Он с ликованием стукнул руками по подлокотникам кресла.

— Представьте себе, что я бы ни о чем не догадался, если бы эти куски бумаги были лучше склеены.

Слишком часто я смотрел смерти в лицо. Я не признаюсь сразу, словно набедокуривший школьник.

— Так вы думаете, что у бедняги был сообщник?

Его глаза сверкнули. Возможно, он давно знал правду.

Он наклонился ко мне, дружески похлопал меня по безжизненному колену.

— Сообщник у него имелся с самого начала. Между нами, он ведь не был слишком умен. Разве он смог бы организовать такое дело? Да ни за что на свете. В то время как другой… Ложное самоубийство, хороший ход!

Поскольку мы играем в кошки-мышки, надо делать это с блеском.

— Вы уверены, что самоубийство Фромана все же убийство?

— Не сомневайтесь в этом. Смотрите, мужчина из службы доверия слышал незнакомый голос, который шептал: «Я убью себя. Я живу в Колиньере». Но ведь кто угодно мог позвонить. Шамбон… Вы… Меня, кстати, осенила одна мысль…

— Признайтесь, вам бы хотелось, чтобы это был я.
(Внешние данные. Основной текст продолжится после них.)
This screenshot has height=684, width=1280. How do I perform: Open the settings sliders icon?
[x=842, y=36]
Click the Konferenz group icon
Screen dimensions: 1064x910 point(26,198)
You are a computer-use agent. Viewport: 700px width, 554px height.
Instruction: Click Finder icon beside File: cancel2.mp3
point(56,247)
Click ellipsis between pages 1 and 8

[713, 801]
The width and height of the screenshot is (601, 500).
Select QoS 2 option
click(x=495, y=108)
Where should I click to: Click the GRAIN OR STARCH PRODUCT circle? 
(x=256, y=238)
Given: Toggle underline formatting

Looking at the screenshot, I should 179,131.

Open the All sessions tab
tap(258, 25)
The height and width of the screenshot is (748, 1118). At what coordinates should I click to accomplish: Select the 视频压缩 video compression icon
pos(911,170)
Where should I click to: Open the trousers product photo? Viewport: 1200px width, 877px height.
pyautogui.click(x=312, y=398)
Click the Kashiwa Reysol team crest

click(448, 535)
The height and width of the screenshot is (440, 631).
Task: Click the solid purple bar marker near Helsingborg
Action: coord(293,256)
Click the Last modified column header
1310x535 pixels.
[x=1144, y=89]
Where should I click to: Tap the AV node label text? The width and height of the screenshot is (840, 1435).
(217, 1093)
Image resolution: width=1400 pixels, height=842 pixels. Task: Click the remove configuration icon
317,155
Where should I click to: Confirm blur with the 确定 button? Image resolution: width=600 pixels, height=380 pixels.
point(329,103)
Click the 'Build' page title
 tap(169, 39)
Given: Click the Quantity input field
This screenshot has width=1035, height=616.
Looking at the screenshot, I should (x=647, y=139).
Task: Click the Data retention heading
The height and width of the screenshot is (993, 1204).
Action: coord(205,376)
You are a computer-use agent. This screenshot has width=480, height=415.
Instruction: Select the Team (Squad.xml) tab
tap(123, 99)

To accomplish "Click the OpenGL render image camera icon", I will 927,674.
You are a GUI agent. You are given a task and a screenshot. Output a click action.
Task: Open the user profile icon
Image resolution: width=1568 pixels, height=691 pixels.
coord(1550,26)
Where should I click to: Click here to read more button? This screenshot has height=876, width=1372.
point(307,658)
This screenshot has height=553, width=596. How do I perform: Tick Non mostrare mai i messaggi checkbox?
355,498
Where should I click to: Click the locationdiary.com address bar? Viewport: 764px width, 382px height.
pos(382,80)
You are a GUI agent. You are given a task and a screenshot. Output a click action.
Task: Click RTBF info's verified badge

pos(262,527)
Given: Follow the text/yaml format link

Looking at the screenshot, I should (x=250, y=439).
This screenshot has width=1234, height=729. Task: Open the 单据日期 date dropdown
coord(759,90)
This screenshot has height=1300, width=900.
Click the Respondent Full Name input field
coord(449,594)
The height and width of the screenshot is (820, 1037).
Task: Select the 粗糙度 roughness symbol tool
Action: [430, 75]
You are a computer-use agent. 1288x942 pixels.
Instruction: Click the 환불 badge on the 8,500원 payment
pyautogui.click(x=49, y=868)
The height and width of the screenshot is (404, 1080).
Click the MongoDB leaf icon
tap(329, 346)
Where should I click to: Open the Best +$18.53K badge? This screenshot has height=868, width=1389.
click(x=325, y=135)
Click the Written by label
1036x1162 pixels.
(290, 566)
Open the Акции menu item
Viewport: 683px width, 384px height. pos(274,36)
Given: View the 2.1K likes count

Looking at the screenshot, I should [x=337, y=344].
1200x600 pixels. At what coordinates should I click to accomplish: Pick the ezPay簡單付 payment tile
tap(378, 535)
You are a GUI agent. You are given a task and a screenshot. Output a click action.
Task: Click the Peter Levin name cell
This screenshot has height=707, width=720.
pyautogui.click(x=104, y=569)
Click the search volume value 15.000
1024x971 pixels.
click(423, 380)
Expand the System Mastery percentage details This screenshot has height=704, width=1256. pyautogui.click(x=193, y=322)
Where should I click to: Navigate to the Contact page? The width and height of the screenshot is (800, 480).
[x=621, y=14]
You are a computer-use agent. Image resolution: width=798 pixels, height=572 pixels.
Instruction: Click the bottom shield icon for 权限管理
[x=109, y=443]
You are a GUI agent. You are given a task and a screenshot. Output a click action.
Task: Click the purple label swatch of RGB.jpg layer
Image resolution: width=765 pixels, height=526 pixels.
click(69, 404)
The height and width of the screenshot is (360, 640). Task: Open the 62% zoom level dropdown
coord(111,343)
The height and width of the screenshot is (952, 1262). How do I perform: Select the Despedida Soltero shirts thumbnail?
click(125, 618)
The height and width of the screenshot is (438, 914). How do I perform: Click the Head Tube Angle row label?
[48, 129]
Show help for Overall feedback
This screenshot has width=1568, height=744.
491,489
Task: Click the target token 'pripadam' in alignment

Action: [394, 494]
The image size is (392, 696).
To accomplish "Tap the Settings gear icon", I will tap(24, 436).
— Ах! Ах! — воскликнул он весело, но глаза его оставались строгими и внимательными. — Если Шамбона можно было подозревать, то вас… Никому бы в голову не пришло у вас, в вашем положении, спрашивать алиби… Вы приходите, уходите… Вы стреляете в упор, например, в Фромана. Остальное — детские игрушки для того, кто снимался в кино. Прекрасная режиссура с помощью мсье де Шамбона.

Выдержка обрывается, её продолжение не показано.